Any advice? Encouragement? Similar experiences? 

Posts

  • Firstly what sticks out like a sore thumb is that you have a biological older sister and then a younger "adopted" sister.

    Do you not think of your younger sister as part of your family? Why should there be a difference between the two sisters? Does your older sister think the "adopted " sister is less of a sister for some reason?

    I think you could end up offending both sisters if you don't involve them both especially the younger sister who has been labelled!

  • Len3Len3 Posts: 55

    Hi,you no have reason feel quilty..sister normaly is suport,with my experience with my older sister is similar..just not care about her or her criticism,its very hard decision not share with her nothing but it will be best way that you can do...remember wedding will be about you and your husband and try doing your special and most beautiful day how you want and not how want people from your family...Do not listen to criticism your sister or tell to her how you feel about her.

    Good luck and have a most amazing wedding day!!image

  • Little JulesLittle Jules Posts: 1,538

    That;s very tricky, I can understand why you are not sure that you want her, but I guess you have to figure out whether it's worth the family upset, or if you think that it may be worth seeing if you can include her. I think you have to be prepared that if you do include her, she may be a bit difficult, but that may be worth peace in the family!

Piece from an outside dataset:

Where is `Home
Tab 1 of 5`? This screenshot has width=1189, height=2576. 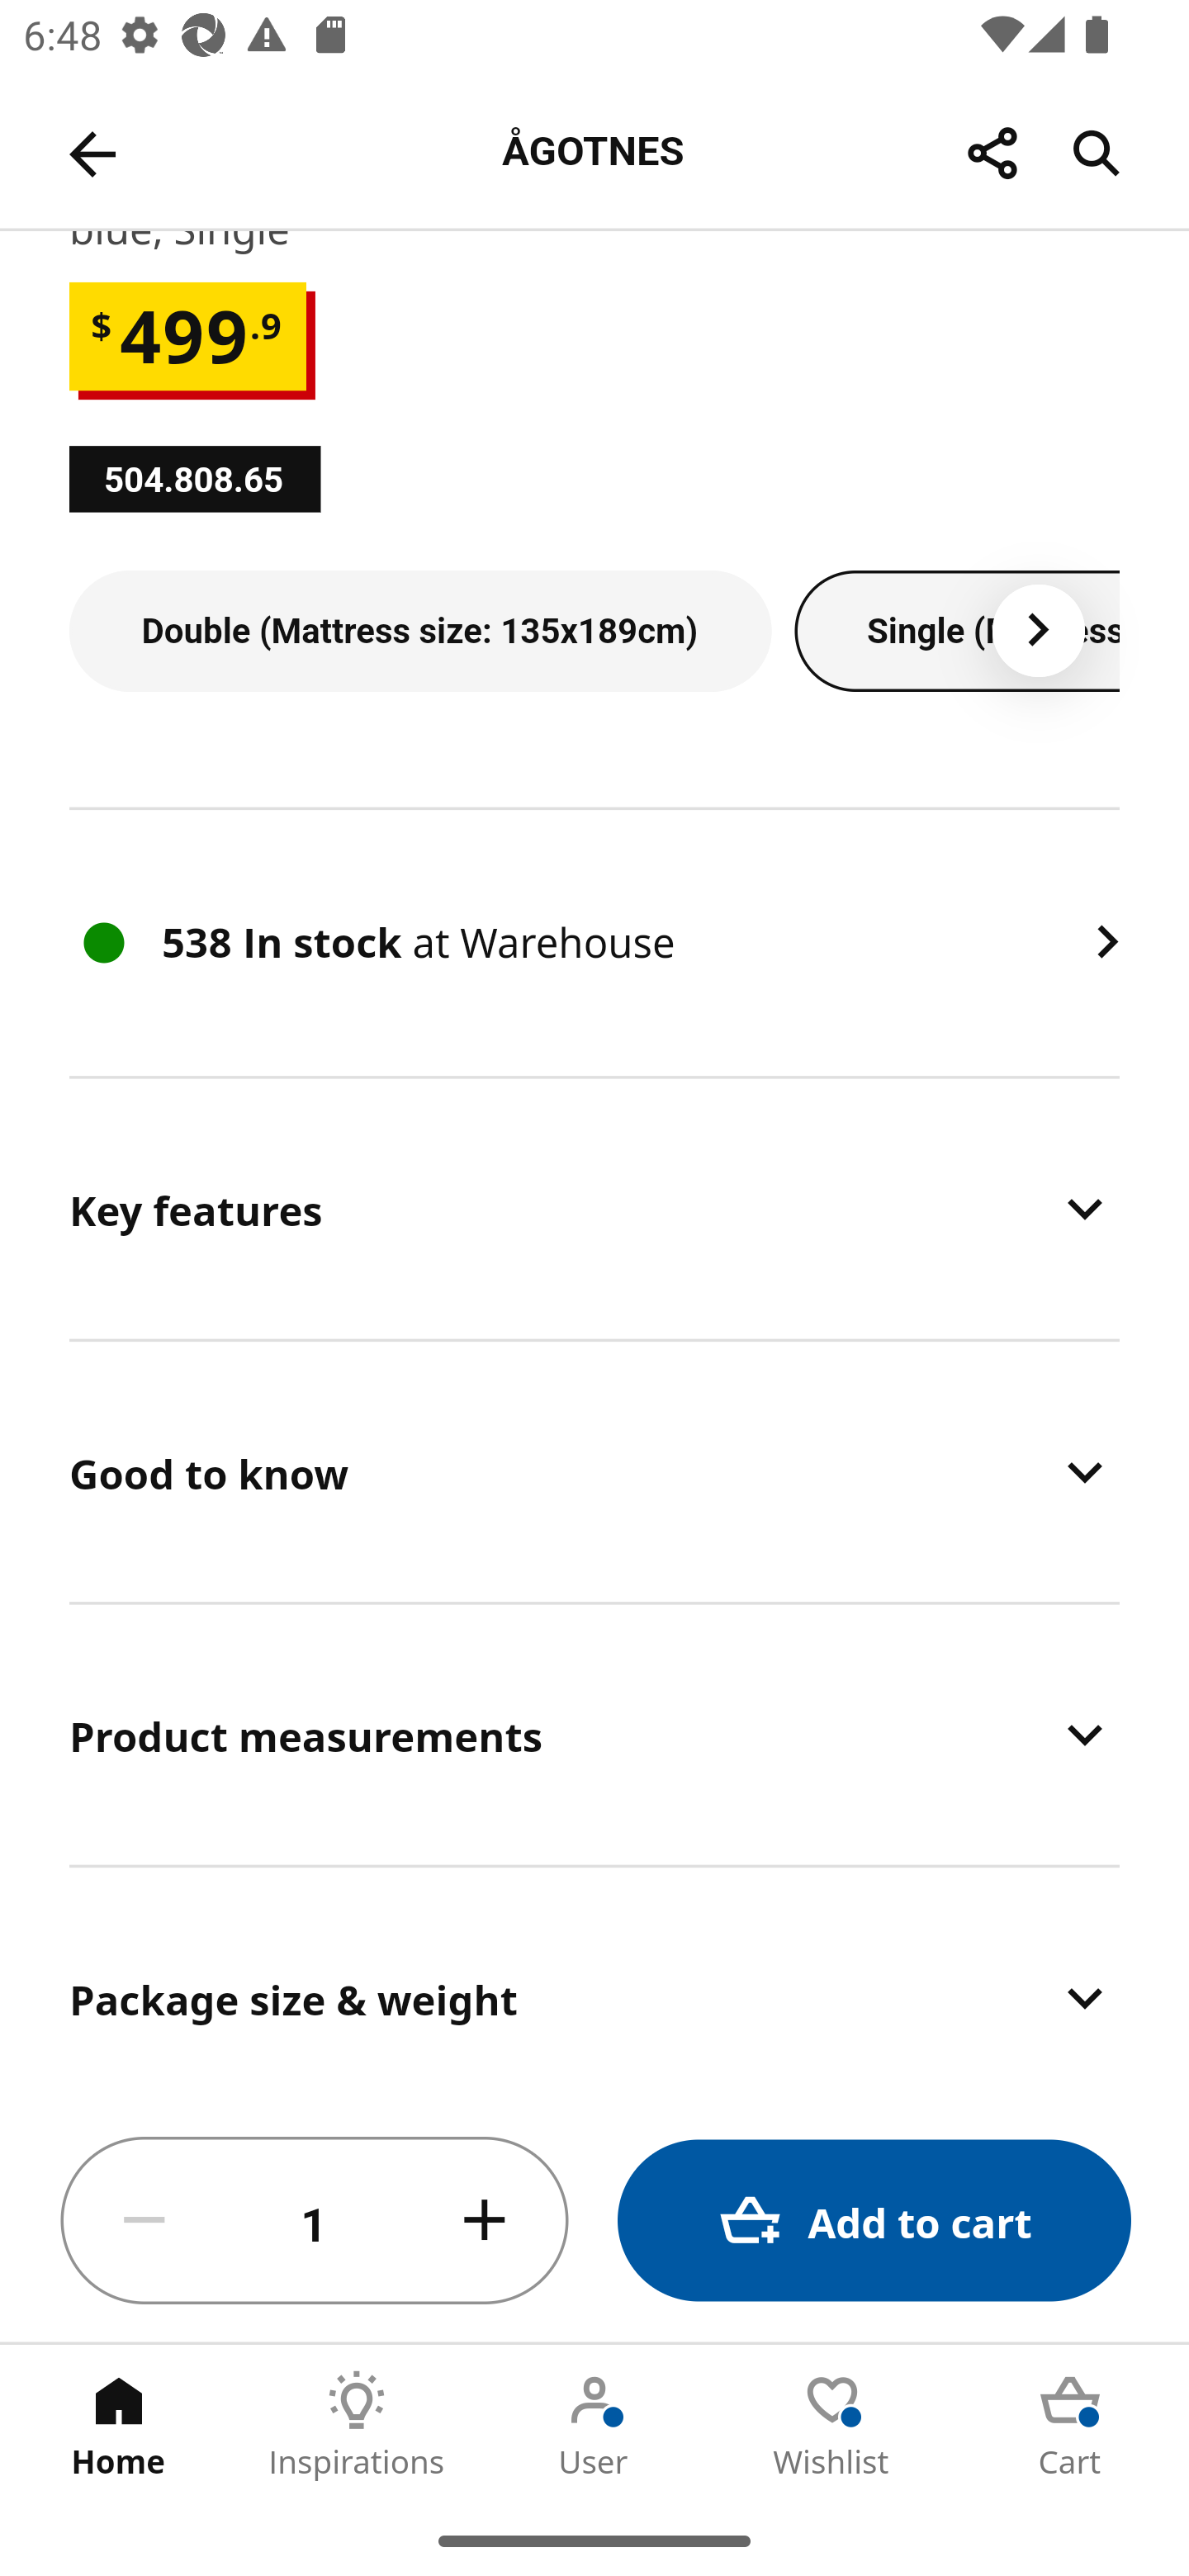
Home
Tab 1 of 5 is located at coordinates (119, 2425).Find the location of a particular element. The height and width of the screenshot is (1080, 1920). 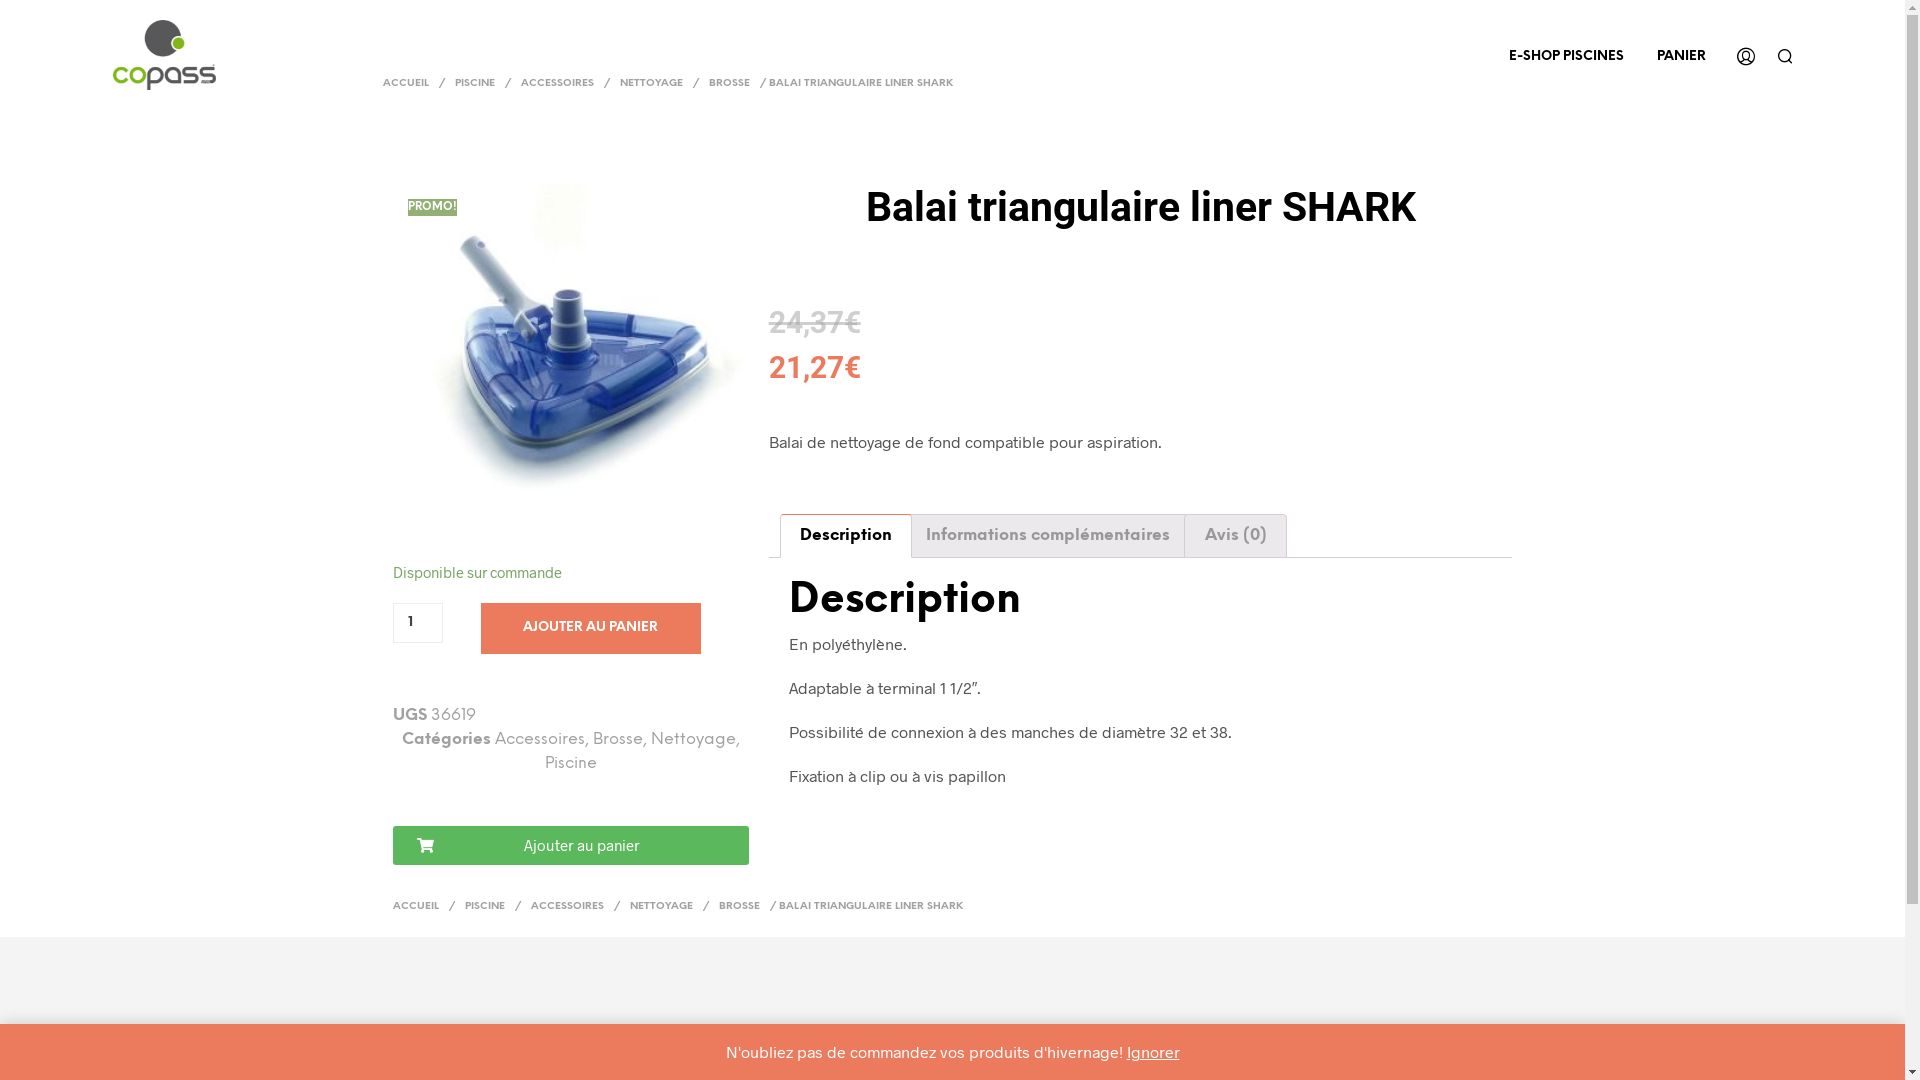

  • I think most people with siblings get along better with one than another (regardless of biological connection). I think, more interesting, is that sometimes our relationships change with our siblings over the years. In our younger years, we might get along better with one than another, and that can change as we change and our life circumstances change. Being that you don't absolutely HATE your one sister and that you plan on having her involved in the wedding to some degree, maybe it would be worth burying the hachet for the day and having them both in the wedding party. Not asking her could be a decision you regret in the future. Who knows, she may decline your offer anyway!  It's your call, but for me, it would not be worth possibly causing a large family dispute and causing further alienation of a sibling.  So she isn't the greatest sister in the world and she gets to wear the infamous matching colored dress anyway...so what.

  • SofiaF82SofiaF82 Posts: 177

    Easy way out? Don't have a bridesmaid. Choosing one over the other will cause unnecessary fighting and arguing and it's simply not worth it. 

    You could however use this as an opportunity to assert yourself when it comes to your older sister, if she's involved as a bridesmaid she could see how much of an adult you actually are as you make decisions and tell her what you want for your wedding as the planning goes on...if you get what I'm trying to say?

  • Roisin2Roisin2 Posts: 2

    The biological or adopted relationships make no difference to me at all. I think of the both as my sister, but there dispute with each other seems to based on this. I can see what your saying Sofia, perhaps it will show her that she can no longer patronize and belittle me. She will see that I am in control and unfortunately her opinion counts is not always right. And I guess it doesn't matter if she's wearing the same coloured dress for a day. I suppose in a way I want to make a statement and show her that the way she treats me is not ok. I really need to talk to her about it and tell her how I feel I guess instead of alienating her and using the position or lack of as a wepon. 

  • I think you're making the right decision...talk to her.  You're dead right about not using the bridesmaid title as a weapon.  I hope that one way or the other it strengthens the relationship.  Like I said, she may end up declining the role if you weren't close to begin with - then you're off the hook!